O marco temporal para reconhecimento de terras indígenas é um assunto que está gerando polêmica e impasse entre o Congresso Nacional e o Supremo Tribunal Federal (STF). O projeto de lei, que foi rejeitado pelo STF na última semana, está agora na pauta da Comissão de Constituição e Justiça (CCJ), e pode ser votado nesta quarta-feira (27), juntamente com outras questões importantes.

Senadores contrários ao projeto argumentam que, mesmo se aprovado, ele seria inconstitucional. O STF decidiu que a data da promulgação da Constituição Federal, em 5 de outubro de 1988, não pode ser utilizada como critério para definir a ocupação tradicional da terra por comunidades indígenas. Essa decisão do STF deve servir de parâmetro para mais de 200 casos semelhantes que estão em análise no tribunal.

O projeto já foi aprovado na Comissão de Agricultura e Reforma Agrária (CRA) em agosto e agora aguarda votação na CCJ. O senador Marcos Rogério (PL-RO) é o relator do projeto nessa comissão. Vale ressaltar que o projeto já passou pela Câmara dos Deputados, onde foi aprovado no final de maio, após mais de 15 anos de tramitação.

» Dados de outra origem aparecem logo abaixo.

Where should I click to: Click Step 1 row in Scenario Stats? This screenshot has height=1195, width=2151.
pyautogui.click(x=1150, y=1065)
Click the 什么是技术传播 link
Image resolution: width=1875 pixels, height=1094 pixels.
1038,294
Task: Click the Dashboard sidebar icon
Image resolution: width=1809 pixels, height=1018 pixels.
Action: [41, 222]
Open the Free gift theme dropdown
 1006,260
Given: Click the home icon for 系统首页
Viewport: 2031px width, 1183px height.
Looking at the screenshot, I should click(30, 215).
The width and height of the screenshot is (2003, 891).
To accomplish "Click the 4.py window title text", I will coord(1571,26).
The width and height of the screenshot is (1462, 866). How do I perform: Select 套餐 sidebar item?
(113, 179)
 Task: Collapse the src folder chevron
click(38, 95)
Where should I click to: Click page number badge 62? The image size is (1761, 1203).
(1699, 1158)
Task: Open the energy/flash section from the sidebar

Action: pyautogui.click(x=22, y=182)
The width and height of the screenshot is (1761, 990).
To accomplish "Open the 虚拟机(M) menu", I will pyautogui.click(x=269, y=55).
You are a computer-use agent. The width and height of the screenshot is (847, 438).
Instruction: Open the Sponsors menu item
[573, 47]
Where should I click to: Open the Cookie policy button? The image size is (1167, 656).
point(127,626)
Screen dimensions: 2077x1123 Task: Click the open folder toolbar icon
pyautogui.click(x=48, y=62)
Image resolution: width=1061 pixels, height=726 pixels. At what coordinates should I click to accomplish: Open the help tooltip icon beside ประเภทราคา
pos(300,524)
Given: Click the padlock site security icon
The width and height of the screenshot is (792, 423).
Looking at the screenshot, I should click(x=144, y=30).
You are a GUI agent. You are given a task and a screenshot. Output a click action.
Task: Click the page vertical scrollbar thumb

De acordo com o texto do projeto, para que uma área seja considerada “terra indígena tradicionalmente ocupada”, será necessário comprovar que, na data de promulgação da Constituição Federal, a comunidade indígena já habitava o local de forma permanente e que a área era utilizada para atividades produtivas. Além disso, será preciso demonstrar que essas terras eram fundamentais para a reprodução física e cultural dos indígenas, bem como para a preservação dos recursos ambientais necessários ao seu bem-estar.

Além do projeto sobre terras indígenas, a CCJ também deve votar o PL 5.384/2020, que atualiza a Lei de Cotas. Essa proposta busca reduzir a faixa de renda que serve como critério para ingresso no programa especial de acesso às instituições federais de ensino superior e técnico. Além disso, o projeto inclui os quilombolas entre os beneficiados com as vagas do programa, que atualmente atende estudantes pretos, pardos, indígenas e com deficiência, além daqueles que tenham cursado integralmente o ensino médio ou fundamental em escola pública. O projeto prevê ainda avaliações periódicas do programa e a divulgação de relatórios sobre a permanência e conclusão dos alunos beneficiados.

Caso o projeto sobre terras indígenas seja aprovado pela CCJ, ele ainda deverá passar pelo Plenário do Senado. Já o PL que atualiza a Lei de Cotas precisa ser analisado em outras comissões antes de chegar ao Plenário.